**What you need to do**
Copy out, in full, each line of the rows below that contains the word "click".

**The records**

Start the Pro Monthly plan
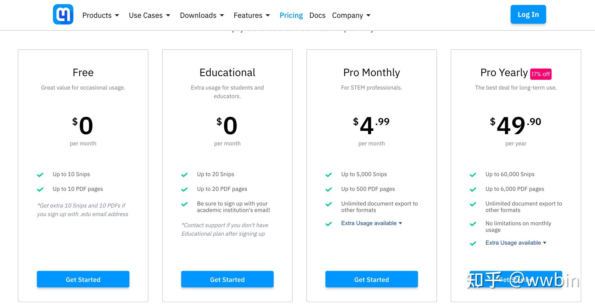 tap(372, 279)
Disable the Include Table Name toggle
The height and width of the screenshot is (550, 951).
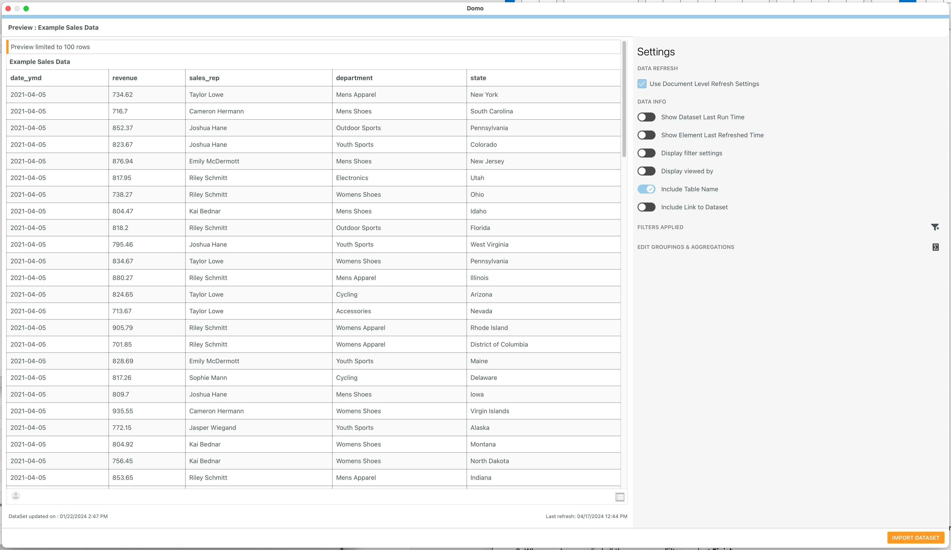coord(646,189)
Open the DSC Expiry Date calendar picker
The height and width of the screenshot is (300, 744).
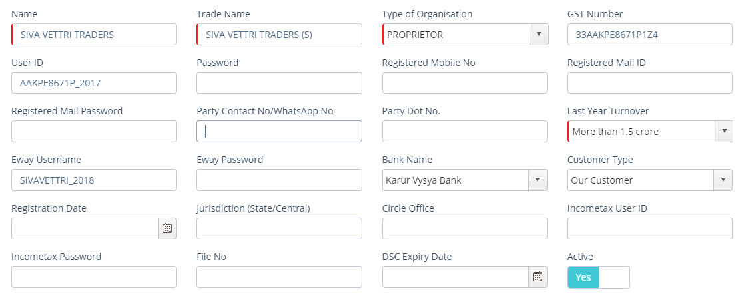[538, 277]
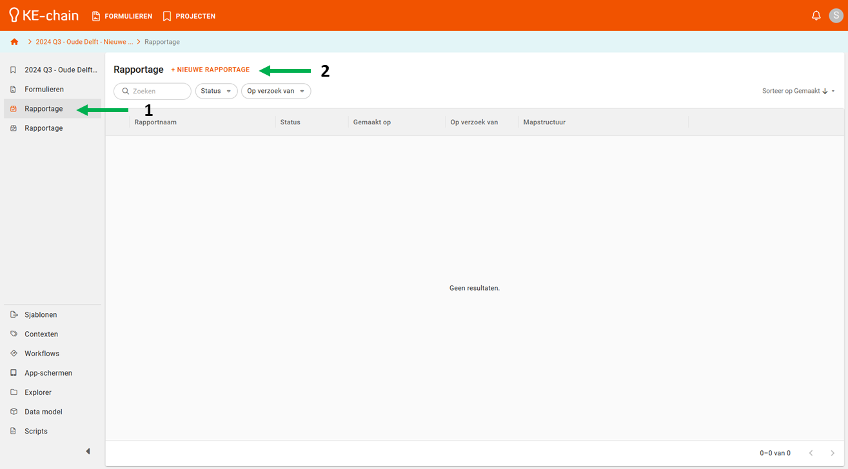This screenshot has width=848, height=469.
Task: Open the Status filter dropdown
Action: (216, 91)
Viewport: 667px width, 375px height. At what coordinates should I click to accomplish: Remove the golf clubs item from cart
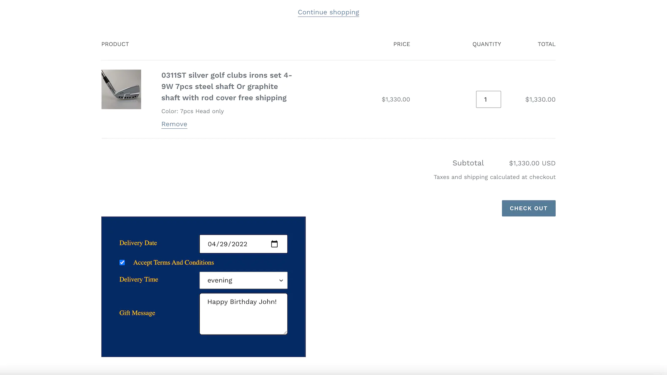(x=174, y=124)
* * *
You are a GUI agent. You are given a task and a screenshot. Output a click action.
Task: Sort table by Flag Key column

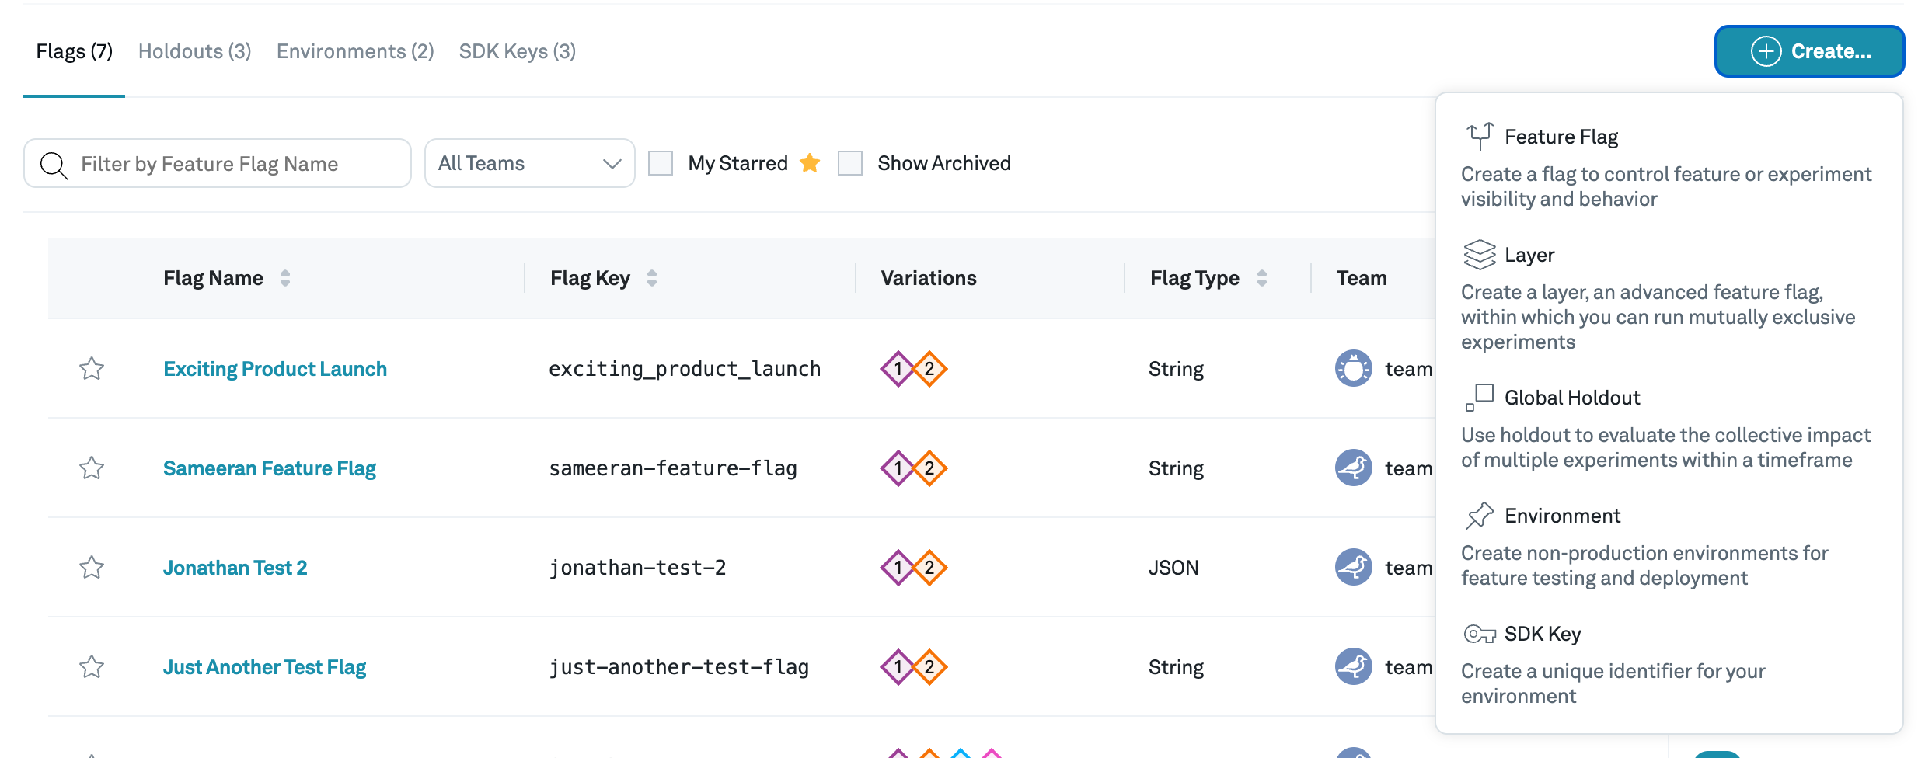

**Response**
Viewport: 667px width, 375px height. At what coordinates should I click to accomplish: Remove the golf clubs item from cart
You are a GUI agent. You are given a task and a screenshot. Output a click action.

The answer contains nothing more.